**SOURCE DATA:**
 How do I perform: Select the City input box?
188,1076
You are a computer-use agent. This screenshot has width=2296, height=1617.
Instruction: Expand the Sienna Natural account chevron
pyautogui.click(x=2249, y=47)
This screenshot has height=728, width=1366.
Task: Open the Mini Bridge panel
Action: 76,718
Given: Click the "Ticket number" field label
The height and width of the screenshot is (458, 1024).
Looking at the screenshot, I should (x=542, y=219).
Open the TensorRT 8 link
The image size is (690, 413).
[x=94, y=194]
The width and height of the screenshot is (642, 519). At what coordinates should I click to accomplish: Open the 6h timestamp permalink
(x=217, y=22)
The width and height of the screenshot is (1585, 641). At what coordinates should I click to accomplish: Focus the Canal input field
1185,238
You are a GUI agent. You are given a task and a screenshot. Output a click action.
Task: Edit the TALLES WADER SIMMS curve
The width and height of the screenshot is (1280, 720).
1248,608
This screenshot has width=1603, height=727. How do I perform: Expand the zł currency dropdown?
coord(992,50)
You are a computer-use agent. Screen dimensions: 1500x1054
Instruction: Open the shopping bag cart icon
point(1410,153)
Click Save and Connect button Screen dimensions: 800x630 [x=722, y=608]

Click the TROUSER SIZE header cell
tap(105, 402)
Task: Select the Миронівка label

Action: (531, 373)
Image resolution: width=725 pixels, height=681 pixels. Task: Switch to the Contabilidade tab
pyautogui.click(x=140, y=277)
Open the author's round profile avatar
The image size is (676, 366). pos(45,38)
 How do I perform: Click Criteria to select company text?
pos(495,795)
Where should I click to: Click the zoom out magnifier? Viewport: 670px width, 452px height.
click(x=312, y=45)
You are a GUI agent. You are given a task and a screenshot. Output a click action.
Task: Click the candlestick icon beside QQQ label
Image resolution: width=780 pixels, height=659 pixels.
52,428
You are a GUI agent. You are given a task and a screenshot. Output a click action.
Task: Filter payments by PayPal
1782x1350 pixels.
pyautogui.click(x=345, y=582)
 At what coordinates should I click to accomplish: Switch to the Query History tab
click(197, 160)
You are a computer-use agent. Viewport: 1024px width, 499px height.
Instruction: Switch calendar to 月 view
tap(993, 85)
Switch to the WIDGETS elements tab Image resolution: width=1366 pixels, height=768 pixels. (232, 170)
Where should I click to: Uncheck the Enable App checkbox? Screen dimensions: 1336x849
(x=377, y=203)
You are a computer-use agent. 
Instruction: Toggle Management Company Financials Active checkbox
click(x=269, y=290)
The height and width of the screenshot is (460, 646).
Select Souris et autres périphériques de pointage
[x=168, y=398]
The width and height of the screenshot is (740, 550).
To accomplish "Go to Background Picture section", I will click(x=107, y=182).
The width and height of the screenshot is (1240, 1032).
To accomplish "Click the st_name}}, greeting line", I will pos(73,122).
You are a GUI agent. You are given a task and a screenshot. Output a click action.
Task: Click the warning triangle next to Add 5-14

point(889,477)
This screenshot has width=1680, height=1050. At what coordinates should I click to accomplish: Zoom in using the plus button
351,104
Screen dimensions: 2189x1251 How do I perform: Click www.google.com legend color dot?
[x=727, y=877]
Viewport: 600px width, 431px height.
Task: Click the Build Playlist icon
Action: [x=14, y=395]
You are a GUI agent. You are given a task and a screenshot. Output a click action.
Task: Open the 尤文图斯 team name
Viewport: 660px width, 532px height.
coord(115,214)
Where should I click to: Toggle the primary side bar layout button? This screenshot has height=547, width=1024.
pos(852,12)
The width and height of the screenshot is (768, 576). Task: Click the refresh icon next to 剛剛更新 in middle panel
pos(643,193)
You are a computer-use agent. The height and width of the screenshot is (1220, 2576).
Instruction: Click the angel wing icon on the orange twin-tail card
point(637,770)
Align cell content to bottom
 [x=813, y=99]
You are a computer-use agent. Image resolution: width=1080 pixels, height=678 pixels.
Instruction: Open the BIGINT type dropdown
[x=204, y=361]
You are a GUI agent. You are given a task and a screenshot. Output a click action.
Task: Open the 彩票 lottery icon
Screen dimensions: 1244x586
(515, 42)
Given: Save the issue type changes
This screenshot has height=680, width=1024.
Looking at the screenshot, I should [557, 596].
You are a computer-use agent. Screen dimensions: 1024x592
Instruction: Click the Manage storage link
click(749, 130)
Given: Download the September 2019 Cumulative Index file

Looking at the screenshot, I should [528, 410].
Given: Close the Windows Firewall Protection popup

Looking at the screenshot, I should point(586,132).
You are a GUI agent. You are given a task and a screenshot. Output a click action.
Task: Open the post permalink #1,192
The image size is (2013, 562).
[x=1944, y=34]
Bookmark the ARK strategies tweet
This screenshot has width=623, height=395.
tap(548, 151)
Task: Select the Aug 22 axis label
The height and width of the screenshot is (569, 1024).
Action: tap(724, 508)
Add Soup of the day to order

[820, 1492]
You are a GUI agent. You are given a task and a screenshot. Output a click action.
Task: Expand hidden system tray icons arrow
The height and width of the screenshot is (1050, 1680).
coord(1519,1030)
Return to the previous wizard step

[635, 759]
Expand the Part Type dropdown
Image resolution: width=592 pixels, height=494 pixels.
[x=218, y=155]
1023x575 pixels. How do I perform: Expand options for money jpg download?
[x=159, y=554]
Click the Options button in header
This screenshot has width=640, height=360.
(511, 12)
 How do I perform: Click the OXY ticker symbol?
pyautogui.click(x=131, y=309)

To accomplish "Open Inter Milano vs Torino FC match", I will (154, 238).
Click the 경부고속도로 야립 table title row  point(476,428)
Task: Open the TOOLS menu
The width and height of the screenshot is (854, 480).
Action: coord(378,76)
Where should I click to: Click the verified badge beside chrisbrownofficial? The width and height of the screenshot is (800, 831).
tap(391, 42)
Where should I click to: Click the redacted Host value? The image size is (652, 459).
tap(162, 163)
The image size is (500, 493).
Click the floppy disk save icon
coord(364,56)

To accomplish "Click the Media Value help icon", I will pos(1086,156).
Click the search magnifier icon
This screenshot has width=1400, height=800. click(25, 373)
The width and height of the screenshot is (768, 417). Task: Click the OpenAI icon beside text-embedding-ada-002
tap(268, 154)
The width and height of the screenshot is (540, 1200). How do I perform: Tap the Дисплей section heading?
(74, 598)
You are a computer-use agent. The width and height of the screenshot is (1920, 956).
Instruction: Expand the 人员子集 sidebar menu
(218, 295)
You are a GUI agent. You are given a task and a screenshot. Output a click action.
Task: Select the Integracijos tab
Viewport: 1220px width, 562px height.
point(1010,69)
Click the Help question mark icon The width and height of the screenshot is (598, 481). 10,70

**WORK REQUIRED:** Search the entries above for the string "computer". Copy each line that holds it.

**TASK RESULT:**
You are a computer-use agent. This screenshot has width=2296, height=1617.
You are a computer-use agent. Screen dimensions: 1500x1054
You are a computer-use agent. Viewport: 1024px width, 499px height.
You are a computer-use agent. 
You are a computer-use agent. The height and width of the screenshot is (1220, 2576).
You are a computer-use agent. Image resolution: width=1080 pixels, height=678 pixels.
You are a computer-use agent. Screen dimensions: 1024x592
You are a computer-use agent. The width and height of the screenshot is (1920, 956).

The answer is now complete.